- Source information -
════════════════

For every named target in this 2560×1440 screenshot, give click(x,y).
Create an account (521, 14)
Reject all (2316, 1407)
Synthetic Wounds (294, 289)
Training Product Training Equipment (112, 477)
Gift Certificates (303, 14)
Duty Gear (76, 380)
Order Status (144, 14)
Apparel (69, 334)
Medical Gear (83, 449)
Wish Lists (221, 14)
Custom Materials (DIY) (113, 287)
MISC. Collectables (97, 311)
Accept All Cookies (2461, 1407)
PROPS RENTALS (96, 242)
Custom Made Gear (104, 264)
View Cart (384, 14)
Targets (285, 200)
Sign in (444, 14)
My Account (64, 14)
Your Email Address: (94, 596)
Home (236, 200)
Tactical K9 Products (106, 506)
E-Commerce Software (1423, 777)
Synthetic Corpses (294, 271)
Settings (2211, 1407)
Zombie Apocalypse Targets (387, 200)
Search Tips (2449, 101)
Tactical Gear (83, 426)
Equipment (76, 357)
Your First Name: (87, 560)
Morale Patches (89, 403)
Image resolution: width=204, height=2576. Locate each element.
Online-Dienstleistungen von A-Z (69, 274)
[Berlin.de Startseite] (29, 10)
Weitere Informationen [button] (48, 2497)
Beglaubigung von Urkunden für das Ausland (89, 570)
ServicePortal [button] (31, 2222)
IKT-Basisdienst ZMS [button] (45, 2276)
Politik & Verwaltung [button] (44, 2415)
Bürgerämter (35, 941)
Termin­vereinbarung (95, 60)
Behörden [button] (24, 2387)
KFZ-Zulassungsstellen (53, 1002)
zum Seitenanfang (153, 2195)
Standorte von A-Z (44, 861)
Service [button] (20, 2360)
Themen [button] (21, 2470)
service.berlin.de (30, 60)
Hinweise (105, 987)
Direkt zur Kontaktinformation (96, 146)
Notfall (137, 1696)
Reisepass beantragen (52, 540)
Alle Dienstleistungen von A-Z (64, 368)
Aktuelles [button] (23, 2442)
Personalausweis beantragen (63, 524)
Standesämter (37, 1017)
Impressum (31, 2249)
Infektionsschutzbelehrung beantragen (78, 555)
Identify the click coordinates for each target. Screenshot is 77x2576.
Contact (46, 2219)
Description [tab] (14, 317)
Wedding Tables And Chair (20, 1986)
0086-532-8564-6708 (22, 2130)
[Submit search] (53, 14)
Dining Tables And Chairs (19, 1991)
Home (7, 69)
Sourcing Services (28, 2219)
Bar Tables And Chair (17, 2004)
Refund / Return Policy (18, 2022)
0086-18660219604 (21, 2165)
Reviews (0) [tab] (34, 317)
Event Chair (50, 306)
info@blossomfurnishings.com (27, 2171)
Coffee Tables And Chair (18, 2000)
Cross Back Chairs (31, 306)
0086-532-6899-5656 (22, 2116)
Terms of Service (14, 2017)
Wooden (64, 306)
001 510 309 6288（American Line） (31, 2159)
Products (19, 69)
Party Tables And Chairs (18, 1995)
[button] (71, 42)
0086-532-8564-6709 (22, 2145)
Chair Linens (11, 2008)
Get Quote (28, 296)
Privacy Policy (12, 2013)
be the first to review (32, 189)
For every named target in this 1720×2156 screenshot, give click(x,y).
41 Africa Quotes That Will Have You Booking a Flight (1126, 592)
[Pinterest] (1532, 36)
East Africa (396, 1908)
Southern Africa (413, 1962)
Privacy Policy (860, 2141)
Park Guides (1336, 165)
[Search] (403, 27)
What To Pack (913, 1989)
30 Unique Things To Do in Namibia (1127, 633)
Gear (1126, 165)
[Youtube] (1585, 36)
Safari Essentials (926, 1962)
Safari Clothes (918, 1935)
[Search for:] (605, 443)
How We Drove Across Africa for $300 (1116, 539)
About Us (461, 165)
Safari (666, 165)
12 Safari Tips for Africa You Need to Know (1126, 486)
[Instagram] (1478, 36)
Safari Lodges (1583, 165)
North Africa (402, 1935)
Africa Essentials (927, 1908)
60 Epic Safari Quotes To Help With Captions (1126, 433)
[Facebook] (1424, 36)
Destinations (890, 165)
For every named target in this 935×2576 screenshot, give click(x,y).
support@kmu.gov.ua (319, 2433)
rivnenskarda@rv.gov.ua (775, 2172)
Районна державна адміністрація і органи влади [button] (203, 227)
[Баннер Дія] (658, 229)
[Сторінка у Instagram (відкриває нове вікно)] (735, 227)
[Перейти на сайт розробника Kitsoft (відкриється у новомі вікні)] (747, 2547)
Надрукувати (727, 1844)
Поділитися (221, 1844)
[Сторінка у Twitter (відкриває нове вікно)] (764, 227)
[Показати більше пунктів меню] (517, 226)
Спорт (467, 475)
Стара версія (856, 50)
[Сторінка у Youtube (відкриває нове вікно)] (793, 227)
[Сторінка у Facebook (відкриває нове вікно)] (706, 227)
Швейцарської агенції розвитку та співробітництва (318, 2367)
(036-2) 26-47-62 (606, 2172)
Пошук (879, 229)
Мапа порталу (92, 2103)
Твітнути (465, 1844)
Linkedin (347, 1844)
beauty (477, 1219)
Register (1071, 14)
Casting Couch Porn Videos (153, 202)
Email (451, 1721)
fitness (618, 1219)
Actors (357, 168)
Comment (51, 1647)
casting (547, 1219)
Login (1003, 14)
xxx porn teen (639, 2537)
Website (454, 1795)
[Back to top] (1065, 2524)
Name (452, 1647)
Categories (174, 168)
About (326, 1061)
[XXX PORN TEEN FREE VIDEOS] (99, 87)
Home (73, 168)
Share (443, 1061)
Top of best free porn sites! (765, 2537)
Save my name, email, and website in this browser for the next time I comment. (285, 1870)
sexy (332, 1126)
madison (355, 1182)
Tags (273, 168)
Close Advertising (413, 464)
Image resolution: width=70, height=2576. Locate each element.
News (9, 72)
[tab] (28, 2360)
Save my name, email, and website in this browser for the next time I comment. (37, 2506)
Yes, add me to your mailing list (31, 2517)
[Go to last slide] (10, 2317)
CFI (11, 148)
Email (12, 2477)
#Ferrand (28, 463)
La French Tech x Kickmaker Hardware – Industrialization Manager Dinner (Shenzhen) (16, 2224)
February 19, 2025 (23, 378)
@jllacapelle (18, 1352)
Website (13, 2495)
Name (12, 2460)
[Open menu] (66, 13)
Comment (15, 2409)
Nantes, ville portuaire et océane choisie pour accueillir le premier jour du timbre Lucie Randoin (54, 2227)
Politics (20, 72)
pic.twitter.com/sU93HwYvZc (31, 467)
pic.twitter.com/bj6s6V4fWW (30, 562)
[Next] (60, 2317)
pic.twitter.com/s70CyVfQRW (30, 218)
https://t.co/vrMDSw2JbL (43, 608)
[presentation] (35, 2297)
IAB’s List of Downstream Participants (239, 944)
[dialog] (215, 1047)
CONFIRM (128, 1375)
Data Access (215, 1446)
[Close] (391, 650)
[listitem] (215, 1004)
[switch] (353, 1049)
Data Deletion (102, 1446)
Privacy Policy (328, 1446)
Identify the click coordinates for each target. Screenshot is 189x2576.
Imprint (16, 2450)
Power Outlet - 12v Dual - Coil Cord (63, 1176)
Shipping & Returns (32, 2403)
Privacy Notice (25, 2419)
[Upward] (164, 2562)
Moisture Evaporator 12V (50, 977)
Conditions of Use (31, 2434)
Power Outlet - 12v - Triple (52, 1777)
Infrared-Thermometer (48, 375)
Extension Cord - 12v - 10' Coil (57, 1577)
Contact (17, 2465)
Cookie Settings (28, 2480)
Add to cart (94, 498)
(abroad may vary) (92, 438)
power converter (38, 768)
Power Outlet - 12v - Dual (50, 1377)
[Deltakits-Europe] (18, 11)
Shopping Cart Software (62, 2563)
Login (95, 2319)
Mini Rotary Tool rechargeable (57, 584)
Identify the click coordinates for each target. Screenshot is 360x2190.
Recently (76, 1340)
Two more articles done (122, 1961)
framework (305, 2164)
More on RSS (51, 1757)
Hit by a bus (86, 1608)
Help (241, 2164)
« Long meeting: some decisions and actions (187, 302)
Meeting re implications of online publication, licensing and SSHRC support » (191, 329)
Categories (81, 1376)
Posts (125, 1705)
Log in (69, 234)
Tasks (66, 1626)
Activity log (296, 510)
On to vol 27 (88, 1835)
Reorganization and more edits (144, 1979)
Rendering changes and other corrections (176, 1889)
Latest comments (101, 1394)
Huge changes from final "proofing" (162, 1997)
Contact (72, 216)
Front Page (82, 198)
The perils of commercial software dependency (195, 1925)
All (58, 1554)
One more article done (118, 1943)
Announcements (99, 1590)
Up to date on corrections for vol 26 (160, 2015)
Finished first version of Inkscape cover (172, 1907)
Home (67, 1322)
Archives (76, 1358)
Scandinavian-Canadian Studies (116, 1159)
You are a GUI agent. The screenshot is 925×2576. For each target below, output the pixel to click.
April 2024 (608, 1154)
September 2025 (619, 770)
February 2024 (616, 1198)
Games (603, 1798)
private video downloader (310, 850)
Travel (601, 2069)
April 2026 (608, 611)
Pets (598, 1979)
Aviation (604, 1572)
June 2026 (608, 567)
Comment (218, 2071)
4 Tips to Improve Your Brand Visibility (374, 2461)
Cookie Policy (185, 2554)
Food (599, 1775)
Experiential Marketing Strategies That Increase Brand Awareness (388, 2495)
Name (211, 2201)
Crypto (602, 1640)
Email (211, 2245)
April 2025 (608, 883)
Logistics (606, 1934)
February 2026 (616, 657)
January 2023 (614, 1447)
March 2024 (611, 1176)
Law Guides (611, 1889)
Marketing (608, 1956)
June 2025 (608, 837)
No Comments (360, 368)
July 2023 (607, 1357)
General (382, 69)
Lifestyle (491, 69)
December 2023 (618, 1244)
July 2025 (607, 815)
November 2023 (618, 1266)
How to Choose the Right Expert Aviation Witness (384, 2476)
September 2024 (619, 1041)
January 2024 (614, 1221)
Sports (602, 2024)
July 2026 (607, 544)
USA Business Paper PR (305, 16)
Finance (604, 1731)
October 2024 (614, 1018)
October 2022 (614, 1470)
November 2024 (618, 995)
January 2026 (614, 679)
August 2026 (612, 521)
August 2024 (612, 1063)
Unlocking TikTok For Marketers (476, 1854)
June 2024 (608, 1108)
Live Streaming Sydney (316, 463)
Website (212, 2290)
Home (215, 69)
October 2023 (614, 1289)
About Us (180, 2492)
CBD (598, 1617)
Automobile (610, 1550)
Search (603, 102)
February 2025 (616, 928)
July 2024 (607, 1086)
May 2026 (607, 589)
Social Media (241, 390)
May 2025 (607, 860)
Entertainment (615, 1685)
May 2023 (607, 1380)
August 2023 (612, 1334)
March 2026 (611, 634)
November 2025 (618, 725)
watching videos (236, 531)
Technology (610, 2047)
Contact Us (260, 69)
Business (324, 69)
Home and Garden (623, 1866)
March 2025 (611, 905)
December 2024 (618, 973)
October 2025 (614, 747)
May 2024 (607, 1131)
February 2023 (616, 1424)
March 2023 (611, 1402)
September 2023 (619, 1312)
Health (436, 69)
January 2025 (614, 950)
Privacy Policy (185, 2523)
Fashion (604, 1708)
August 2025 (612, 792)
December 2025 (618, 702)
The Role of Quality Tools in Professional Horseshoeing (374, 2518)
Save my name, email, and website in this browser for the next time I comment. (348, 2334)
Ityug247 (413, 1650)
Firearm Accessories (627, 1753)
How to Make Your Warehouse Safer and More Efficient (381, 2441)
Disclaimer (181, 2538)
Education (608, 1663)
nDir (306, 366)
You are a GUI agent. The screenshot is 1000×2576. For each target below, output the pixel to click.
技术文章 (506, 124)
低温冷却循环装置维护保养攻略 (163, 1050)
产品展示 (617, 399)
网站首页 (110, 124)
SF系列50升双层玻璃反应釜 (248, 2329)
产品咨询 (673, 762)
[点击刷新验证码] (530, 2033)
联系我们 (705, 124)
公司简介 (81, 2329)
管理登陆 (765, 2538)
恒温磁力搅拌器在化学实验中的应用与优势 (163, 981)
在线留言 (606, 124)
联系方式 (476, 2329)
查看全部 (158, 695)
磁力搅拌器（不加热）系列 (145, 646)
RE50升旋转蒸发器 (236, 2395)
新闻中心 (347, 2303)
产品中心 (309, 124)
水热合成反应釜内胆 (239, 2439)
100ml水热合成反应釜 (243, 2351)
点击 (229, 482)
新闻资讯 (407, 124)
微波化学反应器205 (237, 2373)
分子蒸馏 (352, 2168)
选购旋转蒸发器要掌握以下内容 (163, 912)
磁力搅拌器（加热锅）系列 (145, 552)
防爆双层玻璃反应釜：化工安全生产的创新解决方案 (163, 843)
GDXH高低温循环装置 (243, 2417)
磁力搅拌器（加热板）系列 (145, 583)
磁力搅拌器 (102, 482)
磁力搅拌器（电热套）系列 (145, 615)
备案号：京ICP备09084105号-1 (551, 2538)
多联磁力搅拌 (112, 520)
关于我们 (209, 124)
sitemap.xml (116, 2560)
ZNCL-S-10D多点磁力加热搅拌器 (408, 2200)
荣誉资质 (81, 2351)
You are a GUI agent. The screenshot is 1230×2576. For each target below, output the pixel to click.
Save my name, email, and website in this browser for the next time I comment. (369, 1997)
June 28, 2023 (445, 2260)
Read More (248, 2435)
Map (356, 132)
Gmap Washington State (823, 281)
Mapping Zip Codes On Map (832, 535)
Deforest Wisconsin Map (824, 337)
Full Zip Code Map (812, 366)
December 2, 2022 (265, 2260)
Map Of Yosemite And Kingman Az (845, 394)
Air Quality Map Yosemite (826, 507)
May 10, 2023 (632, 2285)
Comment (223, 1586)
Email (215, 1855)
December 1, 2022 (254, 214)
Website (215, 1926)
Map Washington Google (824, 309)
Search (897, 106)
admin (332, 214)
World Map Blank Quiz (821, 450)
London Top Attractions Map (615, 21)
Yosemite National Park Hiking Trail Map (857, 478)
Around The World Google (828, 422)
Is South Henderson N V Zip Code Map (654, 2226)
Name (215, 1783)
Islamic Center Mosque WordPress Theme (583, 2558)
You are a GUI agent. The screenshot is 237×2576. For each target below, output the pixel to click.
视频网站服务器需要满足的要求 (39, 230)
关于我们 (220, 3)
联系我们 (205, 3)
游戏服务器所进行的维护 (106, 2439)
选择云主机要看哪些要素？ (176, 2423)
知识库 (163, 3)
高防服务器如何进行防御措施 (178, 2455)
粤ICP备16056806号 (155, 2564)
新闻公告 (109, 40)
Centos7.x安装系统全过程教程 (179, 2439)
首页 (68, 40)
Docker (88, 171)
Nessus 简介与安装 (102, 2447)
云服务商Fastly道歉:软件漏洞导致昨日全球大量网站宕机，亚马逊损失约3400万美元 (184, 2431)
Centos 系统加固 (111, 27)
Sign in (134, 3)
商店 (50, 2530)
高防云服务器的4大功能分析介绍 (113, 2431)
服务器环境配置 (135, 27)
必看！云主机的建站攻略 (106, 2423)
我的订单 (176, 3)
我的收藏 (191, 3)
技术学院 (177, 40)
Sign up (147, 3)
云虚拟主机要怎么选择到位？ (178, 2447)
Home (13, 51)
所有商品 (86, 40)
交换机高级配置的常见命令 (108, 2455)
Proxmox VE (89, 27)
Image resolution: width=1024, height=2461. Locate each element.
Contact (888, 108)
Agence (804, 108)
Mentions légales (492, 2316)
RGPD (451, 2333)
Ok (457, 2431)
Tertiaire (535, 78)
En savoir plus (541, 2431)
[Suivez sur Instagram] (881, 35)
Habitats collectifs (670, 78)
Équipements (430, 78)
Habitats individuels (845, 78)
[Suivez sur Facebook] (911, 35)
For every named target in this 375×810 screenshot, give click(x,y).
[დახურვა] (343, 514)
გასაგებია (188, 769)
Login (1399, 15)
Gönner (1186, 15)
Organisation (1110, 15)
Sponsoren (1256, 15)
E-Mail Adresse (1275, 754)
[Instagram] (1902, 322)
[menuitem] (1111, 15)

════════════════

- Exercise prompt -
Give back precisely the lines above that start at the line containing "Recently (76, 1340)" and end at the line containing "The perils of", inclusive. No other lines belong in the output.

- Answer section -
Recently (76, 1340)
Two more articles done (122, 1961)
framework (305, 2164)
More on RSS (51, 1757)
Hit by a bus (86, 1608)
Help (241, 2164)
« Long meeting: some decisions and actions (187, 302)
Meeting re implications of online publication, licensing and SSHRC support » (191, 329)
Categories (81, 1376)
Posts (125, 1705)
Log in (69, 234)
Tasks (66, 1626)
Activity log (296, 510)
On to vol 27 (88, 1835)
Reorganization and more edits (144, 1979)
Rendering changes and other corrections (176, 1889)
Latest comments (101, 1394)
Huge changes from final "proofing" (162, 1997)
Contact (72, 216)
Front Page (82, 198)
The perils of commercial software dependency (195, 1925)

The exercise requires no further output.